Task description:
Work through the records below and tally every line containing "settings". Reply with the total alone.

Records for this task below:

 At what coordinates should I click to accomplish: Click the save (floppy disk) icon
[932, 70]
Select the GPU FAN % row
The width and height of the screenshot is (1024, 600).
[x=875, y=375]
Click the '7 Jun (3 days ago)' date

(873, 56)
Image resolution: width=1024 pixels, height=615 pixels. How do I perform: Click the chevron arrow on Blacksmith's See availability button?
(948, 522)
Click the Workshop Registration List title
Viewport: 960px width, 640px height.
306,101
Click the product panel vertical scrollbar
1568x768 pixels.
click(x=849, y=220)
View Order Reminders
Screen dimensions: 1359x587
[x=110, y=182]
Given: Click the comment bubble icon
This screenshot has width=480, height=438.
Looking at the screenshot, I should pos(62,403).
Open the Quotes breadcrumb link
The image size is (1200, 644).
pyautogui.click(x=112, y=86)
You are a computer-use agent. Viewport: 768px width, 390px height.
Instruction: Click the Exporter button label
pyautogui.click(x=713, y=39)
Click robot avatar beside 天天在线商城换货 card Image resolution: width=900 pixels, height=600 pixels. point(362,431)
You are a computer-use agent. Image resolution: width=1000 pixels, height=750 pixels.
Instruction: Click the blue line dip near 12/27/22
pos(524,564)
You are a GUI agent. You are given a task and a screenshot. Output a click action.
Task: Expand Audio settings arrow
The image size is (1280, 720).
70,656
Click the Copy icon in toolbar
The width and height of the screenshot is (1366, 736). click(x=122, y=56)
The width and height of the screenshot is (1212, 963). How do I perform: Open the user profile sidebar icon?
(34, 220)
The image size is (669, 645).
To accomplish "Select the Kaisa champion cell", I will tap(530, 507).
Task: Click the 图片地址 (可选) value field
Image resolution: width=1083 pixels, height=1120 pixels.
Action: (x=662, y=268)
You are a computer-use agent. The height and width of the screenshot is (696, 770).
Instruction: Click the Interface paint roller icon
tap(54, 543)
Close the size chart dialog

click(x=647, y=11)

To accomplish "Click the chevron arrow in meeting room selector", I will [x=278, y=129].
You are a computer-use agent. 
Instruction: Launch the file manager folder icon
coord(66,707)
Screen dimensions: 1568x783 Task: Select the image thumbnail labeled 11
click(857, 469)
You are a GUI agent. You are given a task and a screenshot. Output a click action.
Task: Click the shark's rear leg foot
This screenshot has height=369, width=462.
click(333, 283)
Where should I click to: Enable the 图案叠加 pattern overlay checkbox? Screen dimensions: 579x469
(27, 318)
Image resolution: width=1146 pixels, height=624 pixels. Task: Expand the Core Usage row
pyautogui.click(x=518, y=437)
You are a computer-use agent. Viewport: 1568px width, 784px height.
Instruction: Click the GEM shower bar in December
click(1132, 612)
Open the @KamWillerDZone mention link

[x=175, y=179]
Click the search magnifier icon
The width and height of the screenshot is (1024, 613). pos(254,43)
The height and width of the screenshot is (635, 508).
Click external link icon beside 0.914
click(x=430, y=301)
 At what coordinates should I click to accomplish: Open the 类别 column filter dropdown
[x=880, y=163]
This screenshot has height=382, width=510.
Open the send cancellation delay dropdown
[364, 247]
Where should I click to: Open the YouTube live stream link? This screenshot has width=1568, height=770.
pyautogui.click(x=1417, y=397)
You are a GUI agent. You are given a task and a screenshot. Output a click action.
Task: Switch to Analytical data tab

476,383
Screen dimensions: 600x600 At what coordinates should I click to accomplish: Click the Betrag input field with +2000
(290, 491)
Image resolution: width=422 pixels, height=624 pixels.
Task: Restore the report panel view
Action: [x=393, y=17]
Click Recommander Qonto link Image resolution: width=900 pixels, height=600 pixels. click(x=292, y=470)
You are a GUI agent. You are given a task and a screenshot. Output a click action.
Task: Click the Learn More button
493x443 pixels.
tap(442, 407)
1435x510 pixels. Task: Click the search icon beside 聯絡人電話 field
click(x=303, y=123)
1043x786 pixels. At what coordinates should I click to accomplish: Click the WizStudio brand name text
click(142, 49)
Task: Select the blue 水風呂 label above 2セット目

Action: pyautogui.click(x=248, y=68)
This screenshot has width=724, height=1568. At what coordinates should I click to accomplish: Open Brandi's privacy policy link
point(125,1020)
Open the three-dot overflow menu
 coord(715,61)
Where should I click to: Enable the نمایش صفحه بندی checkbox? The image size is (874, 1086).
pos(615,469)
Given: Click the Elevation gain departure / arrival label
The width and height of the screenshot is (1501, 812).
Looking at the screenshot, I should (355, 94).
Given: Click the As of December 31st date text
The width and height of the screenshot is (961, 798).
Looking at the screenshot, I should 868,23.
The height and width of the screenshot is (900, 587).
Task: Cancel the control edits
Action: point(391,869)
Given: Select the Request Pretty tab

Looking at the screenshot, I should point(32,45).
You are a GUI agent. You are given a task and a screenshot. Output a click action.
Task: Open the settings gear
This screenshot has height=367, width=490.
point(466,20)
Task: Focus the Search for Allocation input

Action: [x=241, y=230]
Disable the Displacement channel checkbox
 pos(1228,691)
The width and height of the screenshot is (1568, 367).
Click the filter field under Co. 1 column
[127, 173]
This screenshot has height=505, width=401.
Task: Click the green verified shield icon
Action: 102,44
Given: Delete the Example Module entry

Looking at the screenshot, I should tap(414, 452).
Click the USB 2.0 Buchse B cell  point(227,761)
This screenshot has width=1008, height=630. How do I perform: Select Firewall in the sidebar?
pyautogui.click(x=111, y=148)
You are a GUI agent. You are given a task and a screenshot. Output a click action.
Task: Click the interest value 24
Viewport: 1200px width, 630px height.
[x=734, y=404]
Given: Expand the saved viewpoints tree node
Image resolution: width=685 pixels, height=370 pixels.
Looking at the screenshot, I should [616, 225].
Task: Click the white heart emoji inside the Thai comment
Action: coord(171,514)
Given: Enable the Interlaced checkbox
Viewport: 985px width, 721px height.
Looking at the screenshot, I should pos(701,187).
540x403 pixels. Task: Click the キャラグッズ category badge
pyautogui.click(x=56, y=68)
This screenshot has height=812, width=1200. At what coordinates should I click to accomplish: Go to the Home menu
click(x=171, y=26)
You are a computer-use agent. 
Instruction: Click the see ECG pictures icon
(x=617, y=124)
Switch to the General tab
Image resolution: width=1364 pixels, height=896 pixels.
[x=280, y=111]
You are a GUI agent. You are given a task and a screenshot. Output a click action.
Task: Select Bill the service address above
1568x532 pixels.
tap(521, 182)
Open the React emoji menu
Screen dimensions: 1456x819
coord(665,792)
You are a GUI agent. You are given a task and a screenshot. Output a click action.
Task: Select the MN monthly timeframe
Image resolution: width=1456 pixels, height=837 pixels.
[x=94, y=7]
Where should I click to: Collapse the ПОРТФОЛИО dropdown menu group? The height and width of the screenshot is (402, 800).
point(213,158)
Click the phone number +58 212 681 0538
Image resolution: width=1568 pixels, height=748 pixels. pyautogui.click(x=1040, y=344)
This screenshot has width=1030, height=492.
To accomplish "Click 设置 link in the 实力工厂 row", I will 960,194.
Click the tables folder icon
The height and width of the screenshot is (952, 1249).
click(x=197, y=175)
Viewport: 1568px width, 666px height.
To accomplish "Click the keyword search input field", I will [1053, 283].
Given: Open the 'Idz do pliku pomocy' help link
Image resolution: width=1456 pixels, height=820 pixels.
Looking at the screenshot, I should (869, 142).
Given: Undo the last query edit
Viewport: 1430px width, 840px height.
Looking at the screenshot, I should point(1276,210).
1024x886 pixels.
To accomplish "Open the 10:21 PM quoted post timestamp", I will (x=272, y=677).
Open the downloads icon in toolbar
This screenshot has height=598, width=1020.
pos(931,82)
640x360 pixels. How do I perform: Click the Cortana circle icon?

End of Records for this task.

Exercise answer:
2